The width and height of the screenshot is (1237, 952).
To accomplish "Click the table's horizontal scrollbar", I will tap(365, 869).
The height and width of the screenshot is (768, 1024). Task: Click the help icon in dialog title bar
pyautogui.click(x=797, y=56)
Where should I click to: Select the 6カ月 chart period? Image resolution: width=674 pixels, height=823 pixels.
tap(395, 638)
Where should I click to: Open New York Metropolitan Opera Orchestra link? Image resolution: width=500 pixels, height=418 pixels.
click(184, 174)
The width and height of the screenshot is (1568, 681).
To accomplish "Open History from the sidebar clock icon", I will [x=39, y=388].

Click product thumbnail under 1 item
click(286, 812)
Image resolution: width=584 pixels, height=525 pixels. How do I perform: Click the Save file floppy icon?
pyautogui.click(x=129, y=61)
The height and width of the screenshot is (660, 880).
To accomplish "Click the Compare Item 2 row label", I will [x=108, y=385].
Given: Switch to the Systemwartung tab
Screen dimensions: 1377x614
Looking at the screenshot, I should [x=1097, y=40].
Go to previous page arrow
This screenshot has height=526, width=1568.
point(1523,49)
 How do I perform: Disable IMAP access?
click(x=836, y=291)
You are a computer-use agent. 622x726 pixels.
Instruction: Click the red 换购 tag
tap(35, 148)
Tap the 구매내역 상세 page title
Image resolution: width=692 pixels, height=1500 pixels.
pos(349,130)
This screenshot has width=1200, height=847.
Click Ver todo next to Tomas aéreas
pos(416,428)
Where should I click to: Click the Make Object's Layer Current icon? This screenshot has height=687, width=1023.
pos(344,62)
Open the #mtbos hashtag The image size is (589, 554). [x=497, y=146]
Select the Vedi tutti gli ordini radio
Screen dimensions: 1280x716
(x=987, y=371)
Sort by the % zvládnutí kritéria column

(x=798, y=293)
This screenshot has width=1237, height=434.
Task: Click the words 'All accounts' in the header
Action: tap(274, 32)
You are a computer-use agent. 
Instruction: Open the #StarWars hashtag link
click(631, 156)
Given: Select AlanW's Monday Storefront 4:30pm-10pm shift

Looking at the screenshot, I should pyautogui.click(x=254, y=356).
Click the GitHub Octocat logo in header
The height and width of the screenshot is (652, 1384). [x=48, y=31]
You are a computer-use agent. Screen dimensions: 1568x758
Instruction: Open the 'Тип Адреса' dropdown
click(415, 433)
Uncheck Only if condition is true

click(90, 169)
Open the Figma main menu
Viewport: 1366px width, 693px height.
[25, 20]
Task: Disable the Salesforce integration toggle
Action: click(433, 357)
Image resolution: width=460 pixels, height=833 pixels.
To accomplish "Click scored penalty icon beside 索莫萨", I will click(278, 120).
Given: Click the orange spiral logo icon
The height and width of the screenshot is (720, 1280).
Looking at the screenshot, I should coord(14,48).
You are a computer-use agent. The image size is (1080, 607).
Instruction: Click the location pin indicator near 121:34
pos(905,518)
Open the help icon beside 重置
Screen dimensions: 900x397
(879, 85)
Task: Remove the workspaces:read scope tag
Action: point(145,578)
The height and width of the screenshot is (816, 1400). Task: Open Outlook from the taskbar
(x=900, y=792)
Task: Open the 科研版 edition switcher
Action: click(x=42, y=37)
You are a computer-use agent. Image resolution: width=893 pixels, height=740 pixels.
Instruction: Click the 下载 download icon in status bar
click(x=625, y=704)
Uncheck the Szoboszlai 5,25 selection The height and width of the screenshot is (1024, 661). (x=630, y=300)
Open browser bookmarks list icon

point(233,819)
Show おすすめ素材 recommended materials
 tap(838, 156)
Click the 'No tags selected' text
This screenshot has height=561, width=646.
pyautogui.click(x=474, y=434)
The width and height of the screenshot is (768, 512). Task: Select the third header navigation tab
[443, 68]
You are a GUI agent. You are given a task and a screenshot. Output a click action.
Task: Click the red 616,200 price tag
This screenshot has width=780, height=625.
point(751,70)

§ What to do
If a line above contains the word "agent", it counts; state how many lines count, and nothing more.

§ Solution for this task
6